Smart monkeys - Johny, Chicco, Gita
Johny, Chicco, Gita - they found a new home in Malkia Park - came to us from a private foreign ZOO for little space.
Their diets are the most varied as it is usual by new world monkeys (New World monkeys - flat-nosed monkeys, inhabit areas of America). They eat everything: fruits, vegetables, insects, eggs, meat.
They look for food in groups, and if one member discovers something edible, it can make the others make a loud whistling sound.
They live in communities of 6 to 20 members. The group is usually led by a dominant pair / possibly a dominant male. Females give birth to one young every two years, at any time of year. If the young do not reach the age of independence, they give birth every year.
They live 15 - 25 years in a wild, up to 40 years in captivity. The brown monkey measures 32 to 57 cm without a tail and weighs 1.9 to 4.8 kg. The tail reaches a length of 38 to 56 cm.
Brown capuchin (and related species) are animals in which the use of tools such as water retention with vessels, insect hunting with twigs, the use of absorbent objects to retain fluids, or the breaking of hard fruit with stone hammers has been observed in the wild and in captivity.
Apes have been observed breaking stones with nuts and even using stones to release other stones that could serve as suitable tools. This behavior, known as the use of a second-order instrument, was previously known only to chimpanzees.
In Malkia Park, as part of the annotated feedings, the monkeys break coconuts, for example, against a hard surface, and do not try to bite the shell.
Keepers are also used to giving them spring onions - they paint their body with their grandson and thus get rid of parasites.
People often buy primates, thinking they are cheerful and nice pets. When adorable cubs become stubborn adolescents and aggressive adults who, in addition, destroy everything around them, such as the equipment of an apartment or paddock, and simply cannot maintain hygiene, people try to get rid of them.
Also, tourists who are photographed on holiday with tamed primates unknowingly support the inappropriate treatment of animals.
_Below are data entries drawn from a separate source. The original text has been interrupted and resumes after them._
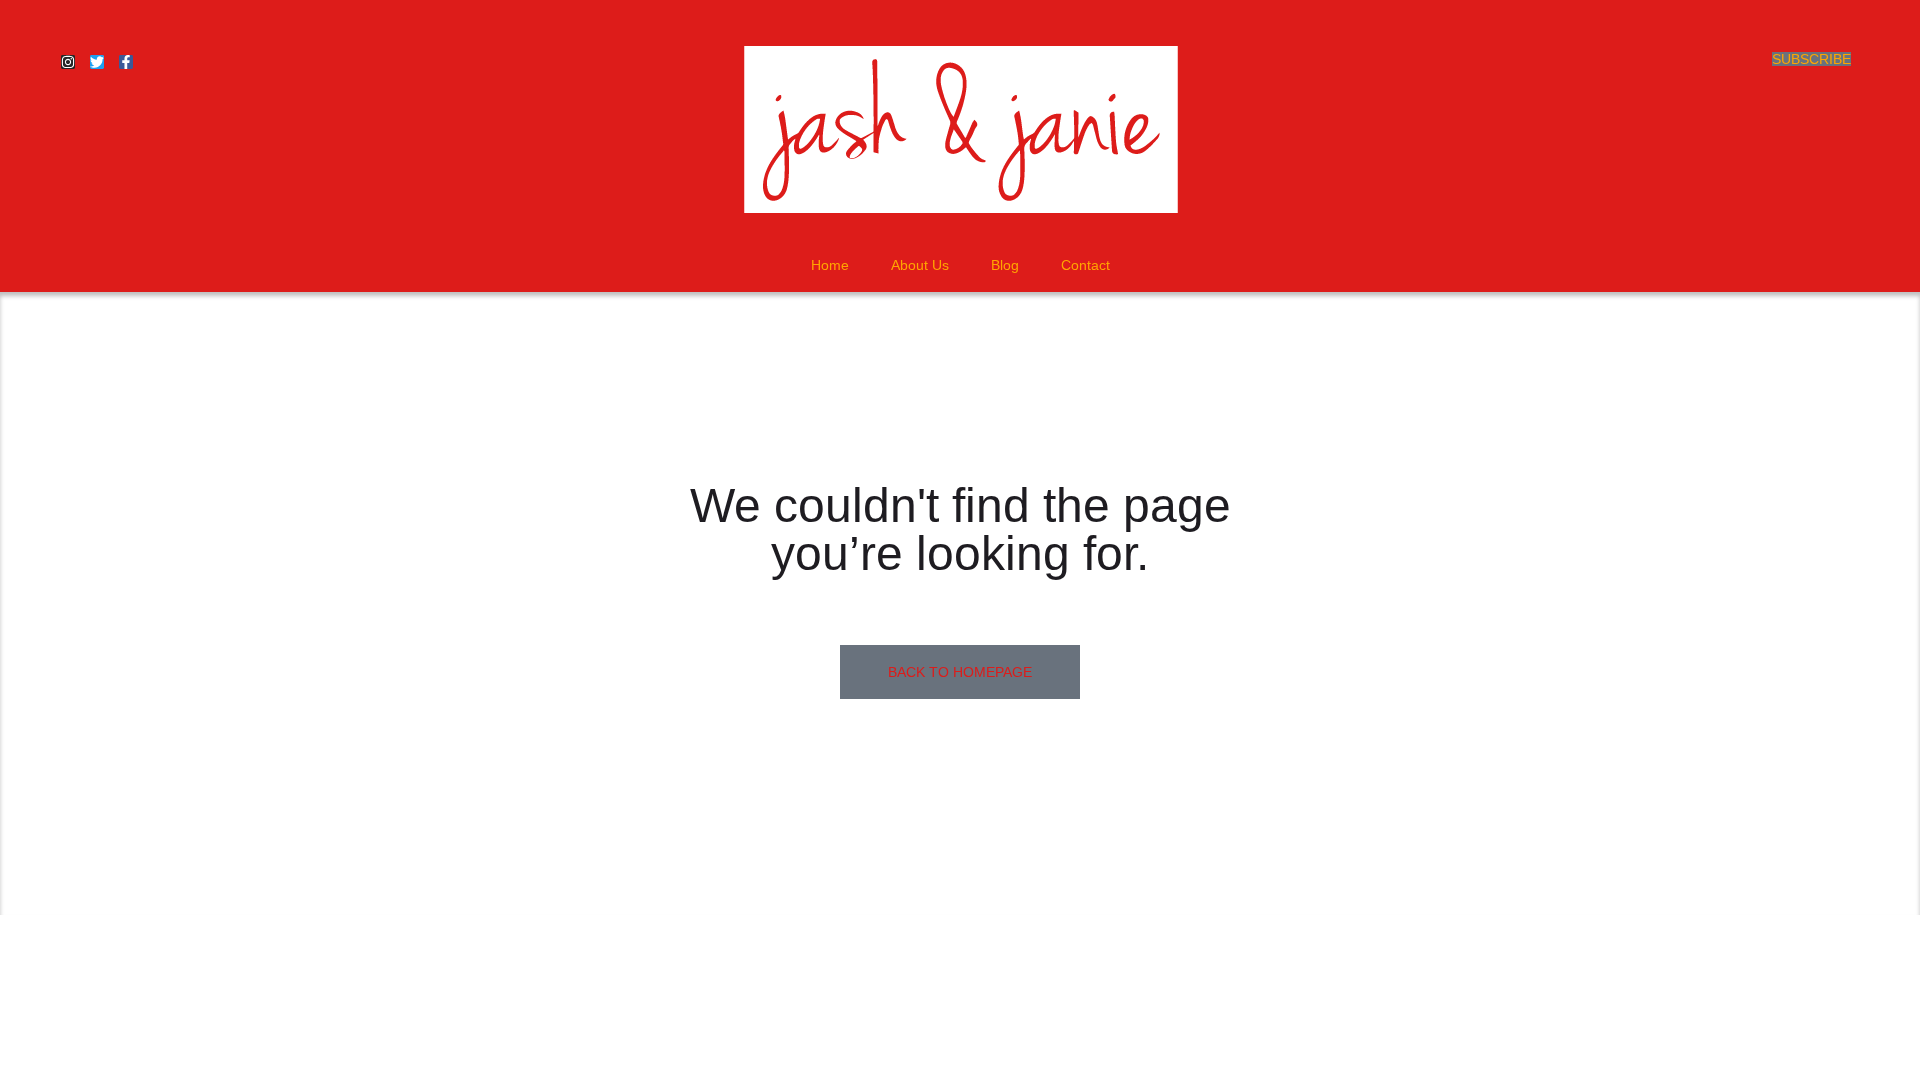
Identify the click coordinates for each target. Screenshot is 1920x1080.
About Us (920, 265)
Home (830, 265)
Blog (1005, 265)
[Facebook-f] (126, 62)
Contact (1085, 265)
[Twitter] (97, 62)
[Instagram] (68, 62)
These individuals are often acquired in the wild or in captivity by tearing off the young from their mother at an early age, when the young cling to humans and are easy to handle.
The animal is forced to sit with a collar and chain and suffer from touching and photographing with a number of strangers. When he does not cooperate or is aggressive, it is unnecessary for the owner and ends up in unsuitable premises.
Therefore, please do not support photography with animals.